Ao sabor da maré

Ser feliz

Augusto Cury diz-nos que a felicidade está ao alcance de todos. Para alcançá-la basta aprender a treinar as emoções. Parece simples. Será que é? Se de imediato considerou que é um processo difícil, saiba que não está errado. É por isso que requer treino e empenho. Mas repare; Cury mostra-nos que somos capazes, porque, na verdade, todos já realizámos o feito mais difícil de todos – “já vencemos a mais árdua corrida disputada por um ser vivo” – mas que corrida é esta, perguntam? É a corrida da vida. “Fecundámos o óvulo e dividimo-nos milhões de vezes até nos tornarmos um ser inteligente”. Portanto, segundo o psicoterapeuta, “jamais nos devemos sentir inferiores ou menos capazes”, ao fazê-lo injustiçamos a própria vida. Sequencialmente, Cury confronta-nos com a questão: “Sabe o que pensou na corrida da vida? Nada! Você ainda não pensava! Se pensasse talvez tivesse desistido. O passo mais importante da vida foi dado na ausência de ideias”.

É nesta revelação esclarecedora que Cury fundamenta a importância da gestão dos pensamentos e das emoções inerentes, por ser uma ação que não se dissocia da construção da felicidade.
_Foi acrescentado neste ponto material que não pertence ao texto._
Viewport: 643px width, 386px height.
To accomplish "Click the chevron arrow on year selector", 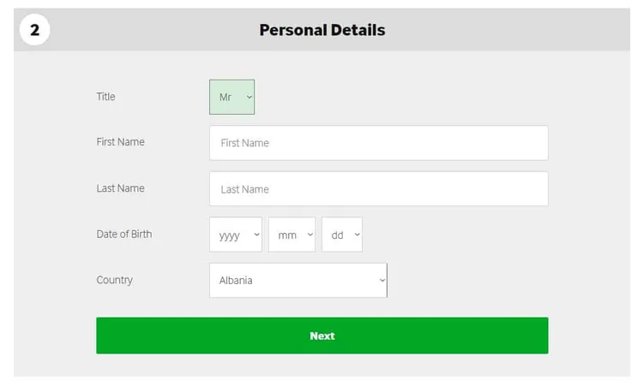I will (255, 235).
O autor considera que “sempre que pensamos num obstáculo, ele paralisa-nos (...) pensar com lucidez é necessário (obviamente), mas pensar excessivamente nas dificuldades que atravessamos trava a inteligência e rouba a esperança”. Cury considera que pensamos muito e sentimos pouco. Mas é preciso saber “sentir”, refere. É urgente “aprender a navegar nas águas da emoção”; e admitindo que não é fácil, questiona-nos novamente: “Por que razão têm aumentado as doenças psíquicas? Nunca tivemos uma indústria de lazer tão grande e um Homem tão triste”.

Na atualidade impera a “ansiedade, irritabilidade, alteração do sono, fadiga excessiva – o caos da saúde emocional”. Vivemos sufocados por ideias negativas. Cury mostra-nos que temos o poder de gerir as “ideias negativas que nos perturbam silenciosamente para que estas não nos aprisionem a emoção”. É nesta gestão que reside a felicidade. Até à próxima maré... até lá, “treine muito” e seja FELIZ!